In the instant matter, there is no question that the brief filed by appellate counsel was somewhat terse, could have been better drafted, and is not a model to be emulated. Nevertheless, the brief demonstrated appellate counsel's grasp of the relevant facts and law. Indeed, appellate counsel raised four reviewable issues that triggered plenary review by the Appellate Division, which ultimately addressed each issue on the merits. Brevity—which, indeed, can be a virtue in an appellate brief—a small number of citations to case law, or even the poor style of a brief that otherwise permits meaningful appellate review does not render appellate representation ineffective under our "undemanding" standard (Turner, 5 NY3d at 482; compare Gonzalez, 47 NY2d at 611; see generally Stultz, 2 NY3d at 285). Moreover, defendant's claim of ineffective assistance of appellate counsel is particularly weak here because he can identify only a single issue that was even potentially meritorious—an excessive sentence claim—that he asserts should have been included in the appellate brief. Given the heinous nature of defendant's violent crimes, as [*4]well as defendant's lamentable behavior and lack of remorse at sentencing, it cannot be said that appellate counsel lacked a sound, strategic reason to forgo pursuing a discretionary reduction of defendant's sentence that had "little . . . chance of success" (Caban, 5 NY3d at 152, quoting Stultz, 2 NY3d at 287).[FN4]

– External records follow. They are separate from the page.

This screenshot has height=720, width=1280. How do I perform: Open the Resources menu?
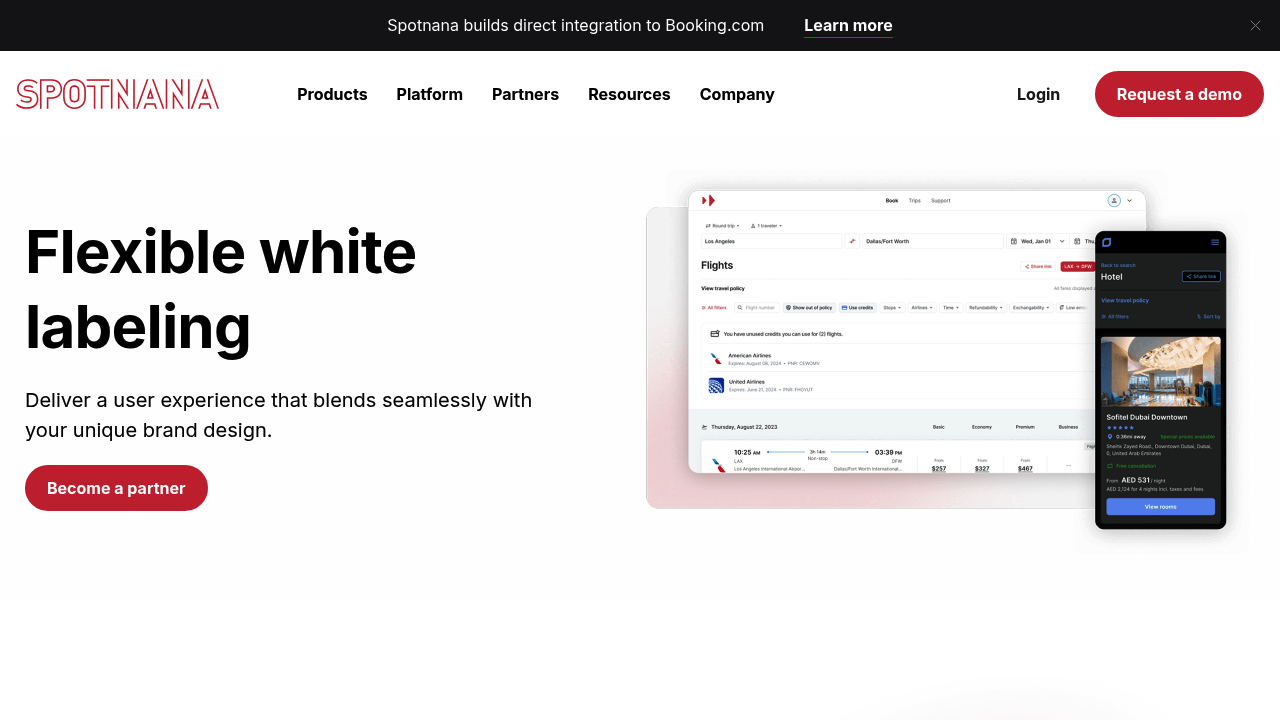629,94
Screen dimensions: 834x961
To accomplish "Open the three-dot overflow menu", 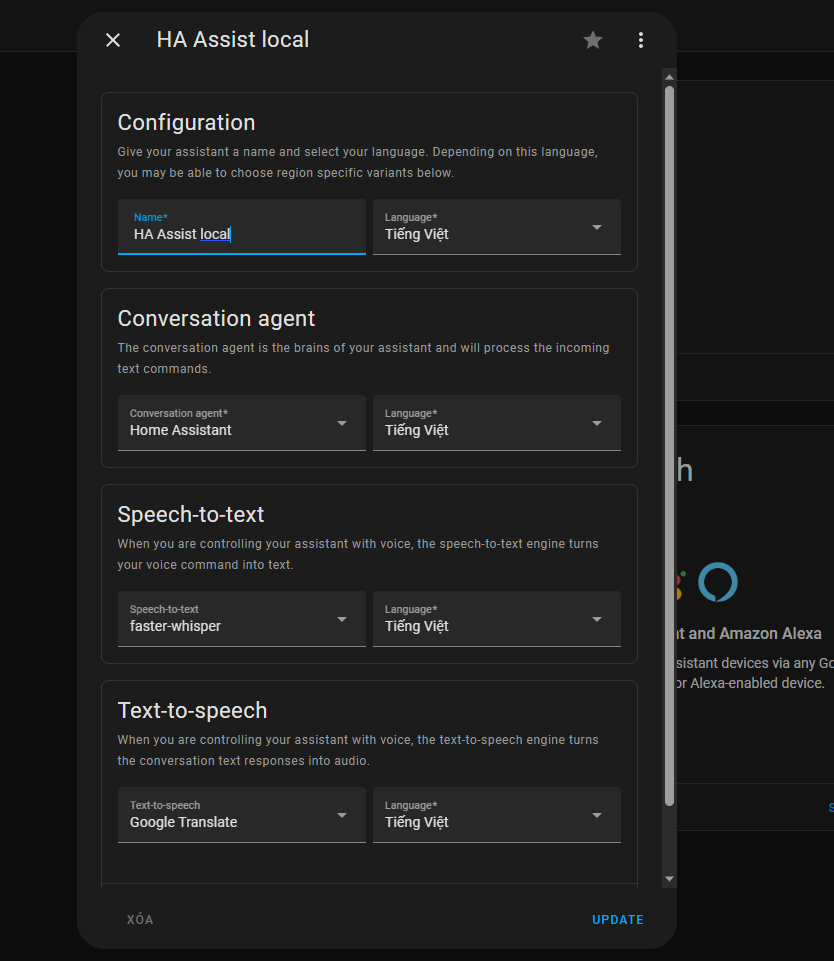I will click(640, 40).
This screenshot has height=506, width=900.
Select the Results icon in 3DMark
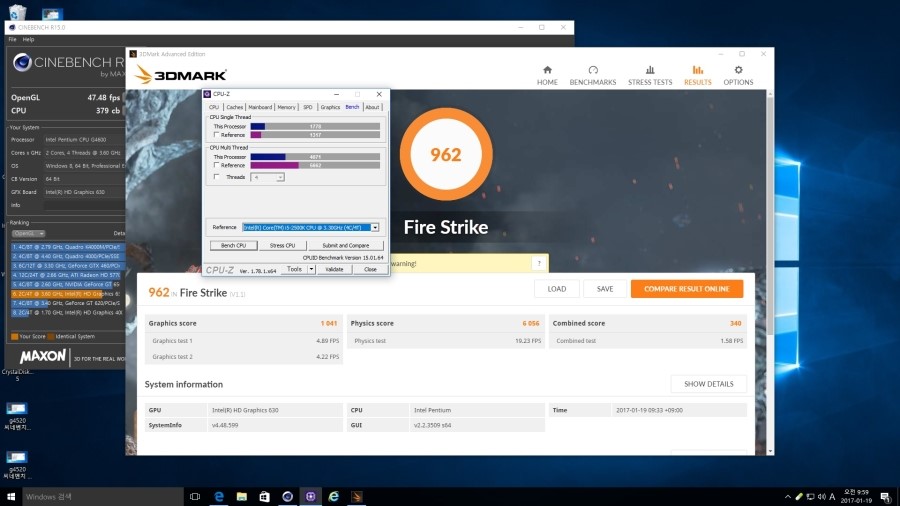coord(697,75)
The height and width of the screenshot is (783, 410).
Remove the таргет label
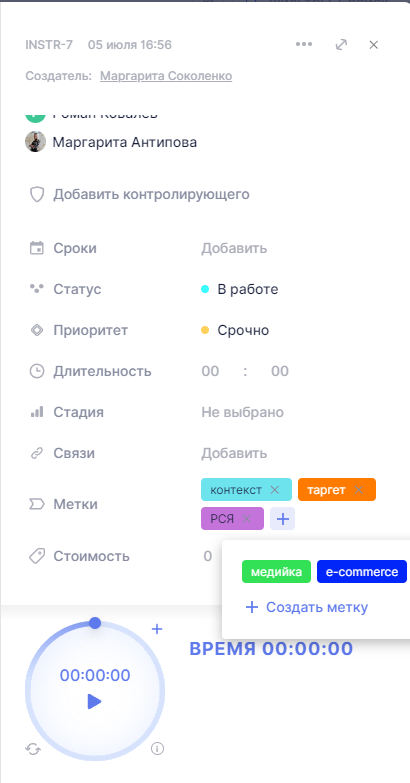click(x=358, y=490)
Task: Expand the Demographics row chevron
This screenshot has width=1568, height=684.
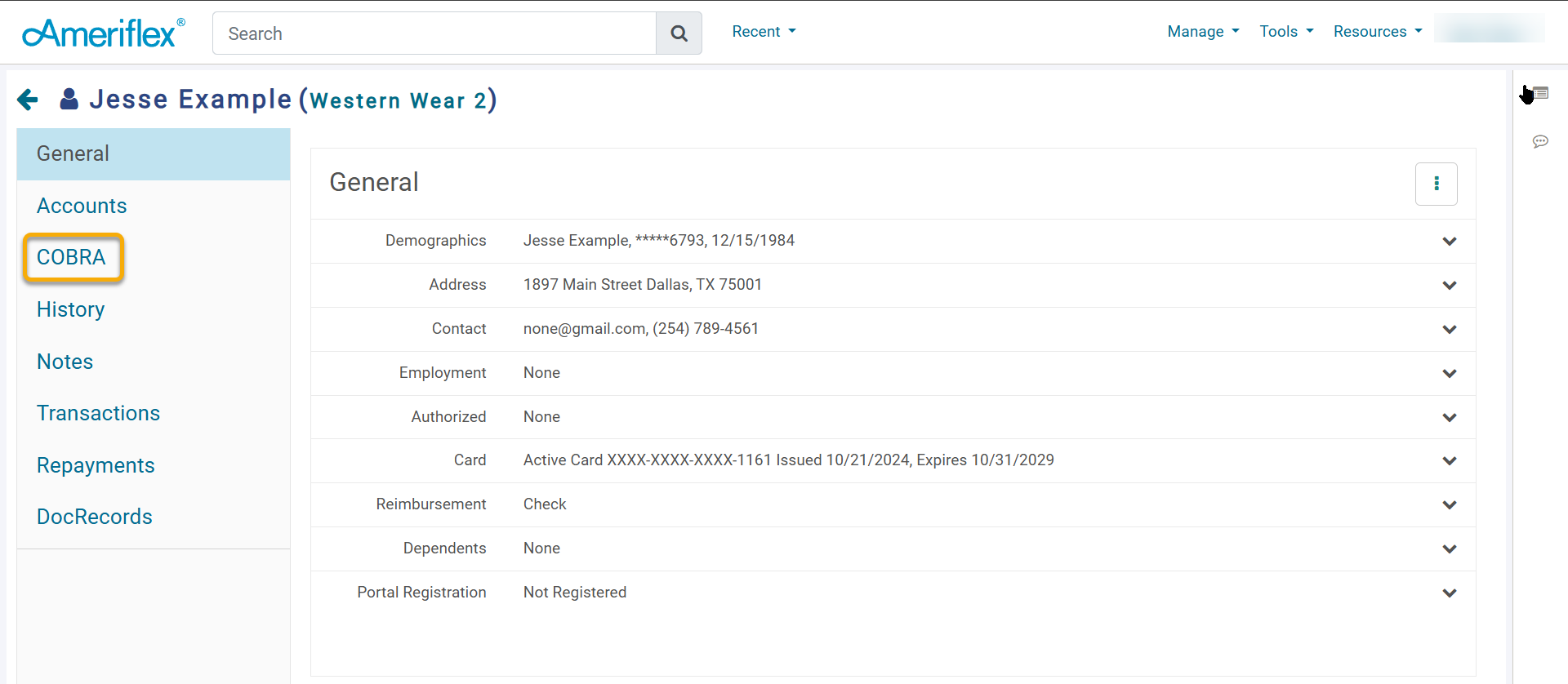Action: pos(1449,241)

To be sure, this Court has rejected the federal rule that a defendant must show a reasonable probability that counsel's errors changed the result of the case (see Strickland, 466 US at 694). Nevertheless, "we are not indifferent to whether the defendant was or was not prejudiced by . . . counsel's ineffectiveness" (Stultz, 2 NY3d at 283), and we have not hesitated to take prejudice into account in analyzing whether our meaningful representation standard is satisfied (see e.g. People v Heidgen, 22 NY3d 259, 279 [2013]; People v Thompson, 21 NY3d 555, 560 [2013]; People v Henry, 95 NY2d 563, 566 [2000]). Our holding in this case does not change any of these well-settled precepts. Here, Judge Rivera's dissent emphasizes such things as appellate counsel's inferior writing style, punctuation, pagination, and the "inexplicabl[e]" . . . insert[ion] . . . of a six-page letter from trial counsel to the judge requesting an adjournment" (J. Rivera, dissenting op at 11). That our colleagues quibble over such minuscule issues, largely exalting form over substance, is telling. Further, even their more substantive criticisms do not stand up to scrutiny. For example, Judge Rivera's dissent criticizes appellate counsel's failure to distinguish between legal sufficiency and weight of the evidence. Notably, inasmuch as the Appellate Division has authority to review both legal sufficiency and weight of the evidence, the discussion of both issues in an appellate brief directed to that Court does not demonstrate counsel's ineffectiveness. Moreover, defendant concedes that, even if the same preserved issues raised in the appellate brief filed on his behalf had been championed more effectively, they would have fared [*5]no better. Indeed, the only relief defendant sought on his error coram nobis application was the opportunity to argue that his sentence was unduly harsh and severe. Under these circumstances, we cannot conclude that the Appellate Division erred in determining that the quality of the brief did not constitute ineffective assistance of counsel (compare Gonzalez, 47 NY2d at 609-611).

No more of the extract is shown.